> Your goal: What should come back is the data below, word for word, minus any picture.

> Supplied entries:

○ ○ ○ ○ ○ ○ ○

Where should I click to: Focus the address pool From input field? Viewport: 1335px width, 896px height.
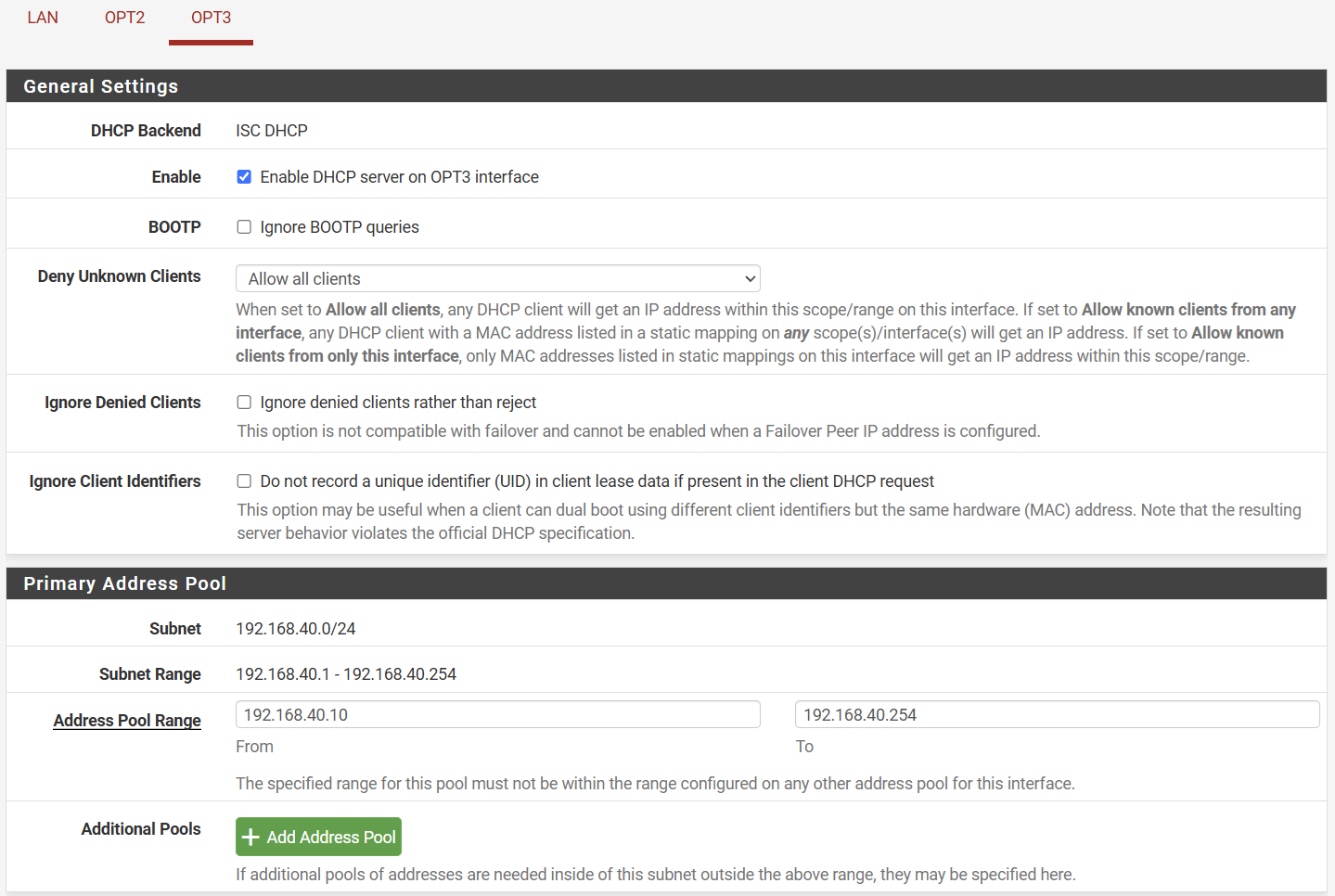(x=497, y=715)
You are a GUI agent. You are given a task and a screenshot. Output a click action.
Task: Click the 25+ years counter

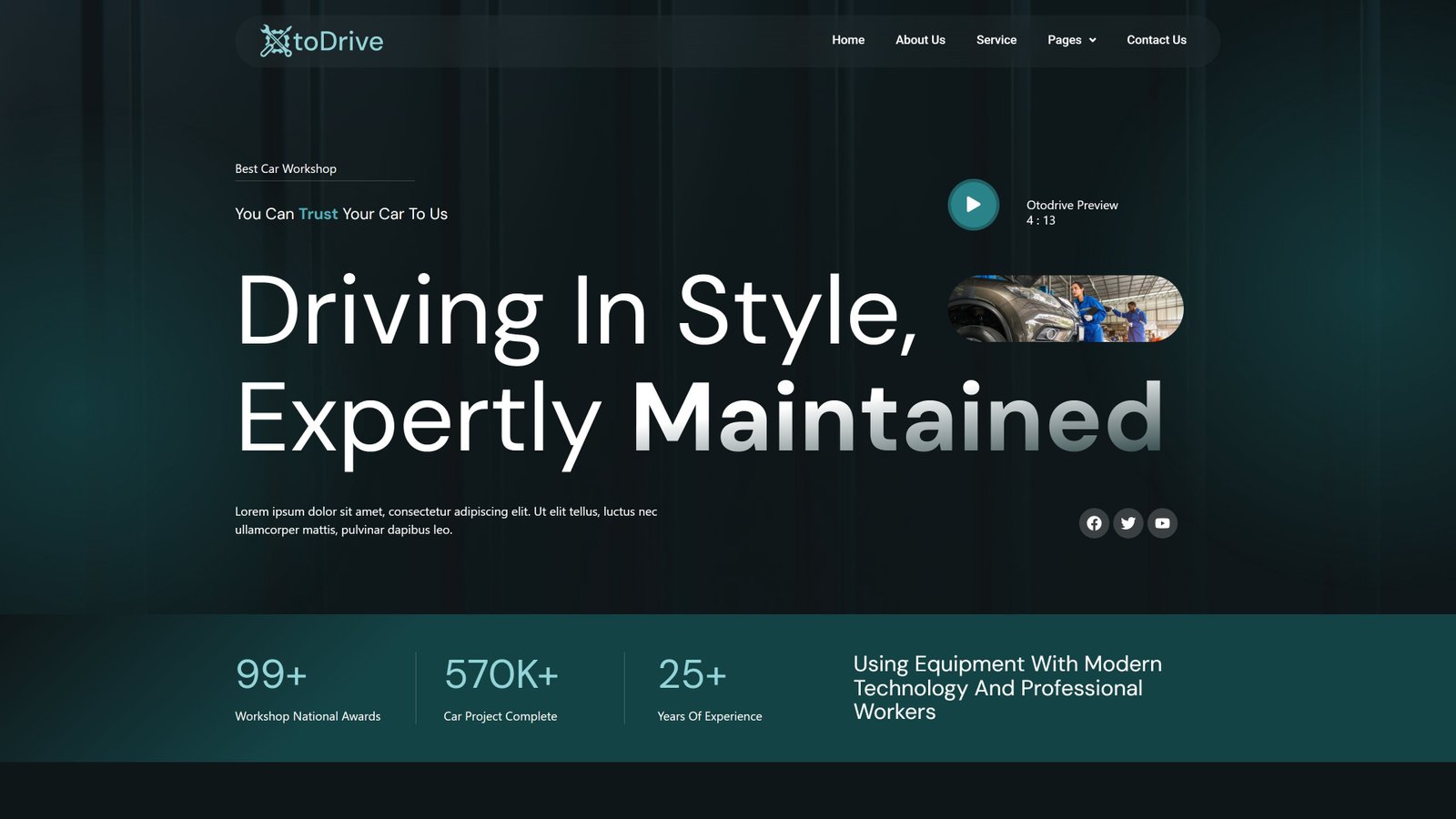coord(692,674)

○ ○ ○ ○ ○ ○ ○

> Task response:
Where should I click to: Focus the address pool From input field? Viewport: 1335px width, 896px height.
(x=497, y=715)
You are a GUI agent. You are given a task and a screenshot. Output a click action.
Task: Click the 25+ years counter

coord(692,674)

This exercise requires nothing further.